++++ DATA ++++

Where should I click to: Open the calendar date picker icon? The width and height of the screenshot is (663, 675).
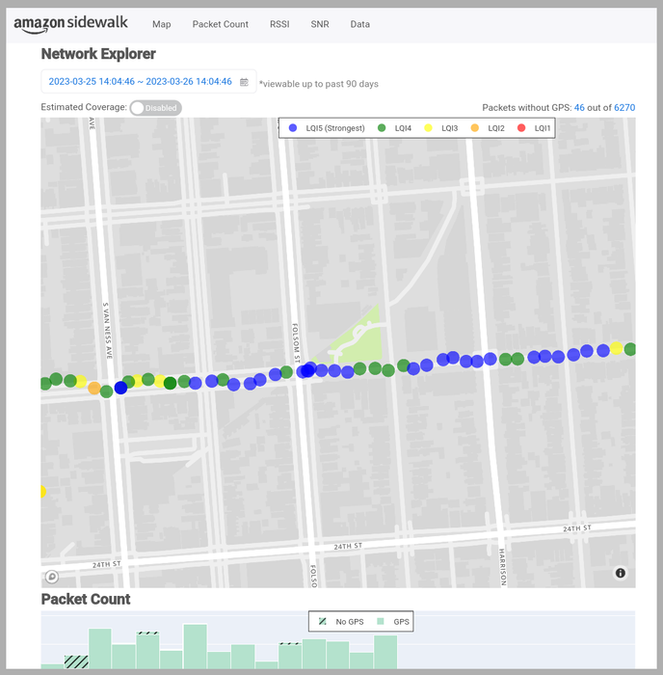pos(245,82)
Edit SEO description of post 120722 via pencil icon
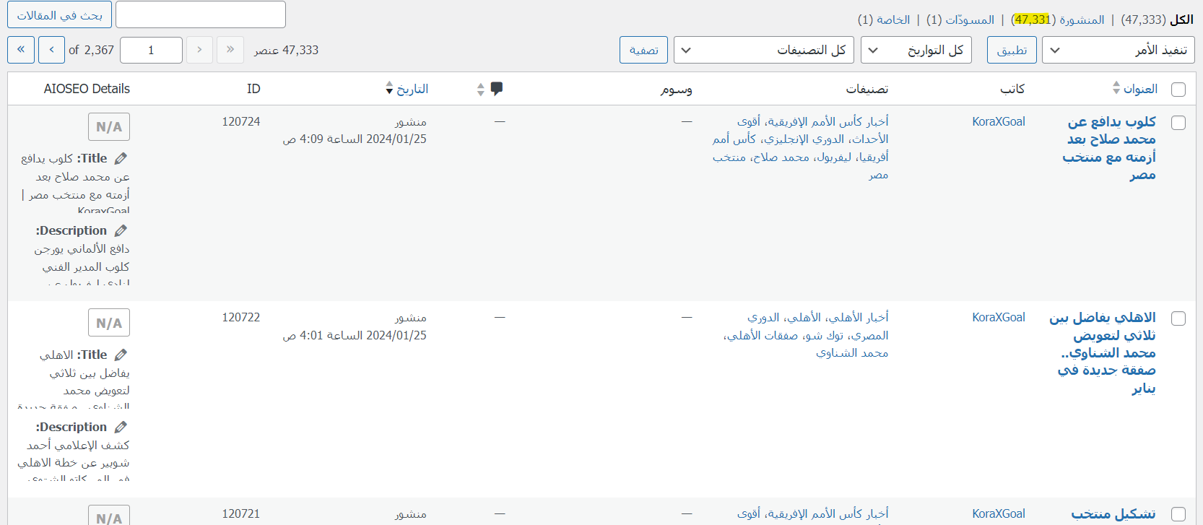 [x=121, y=427]
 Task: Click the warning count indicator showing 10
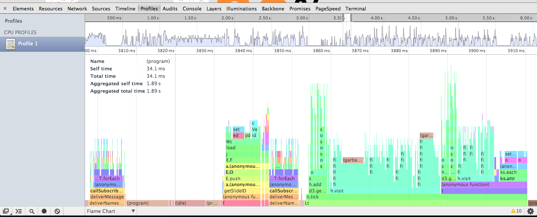click(x=516, y=211)
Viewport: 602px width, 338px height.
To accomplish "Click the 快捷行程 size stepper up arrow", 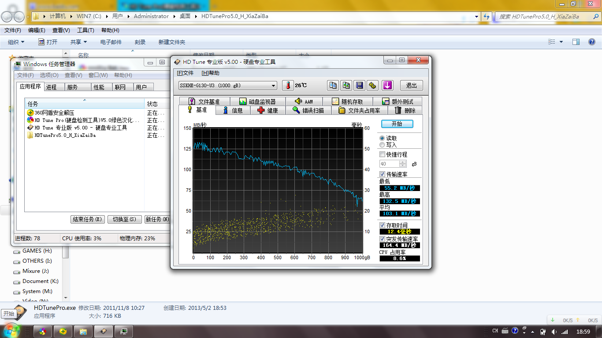I will [x=403, y=162].
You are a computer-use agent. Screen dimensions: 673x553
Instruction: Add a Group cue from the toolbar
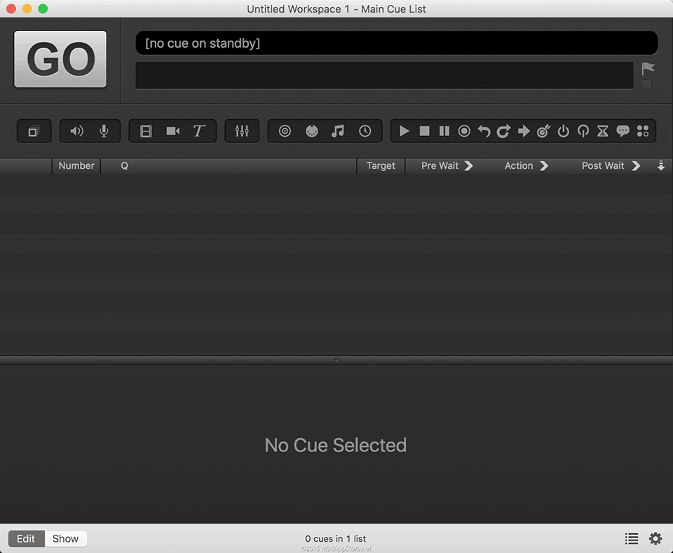click(34, 131)
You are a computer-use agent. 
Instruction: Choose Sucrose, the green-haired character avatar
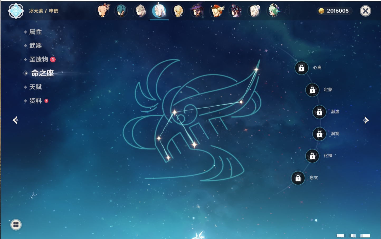pos(273,11)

++++

[REQUIREMENT]: Take each line above that holds the string "agent" and copy it.

[OUTPUT BELOW]:
You are a computer-use agent. Screen dimensions: 673x553
You are a computer-use agent. 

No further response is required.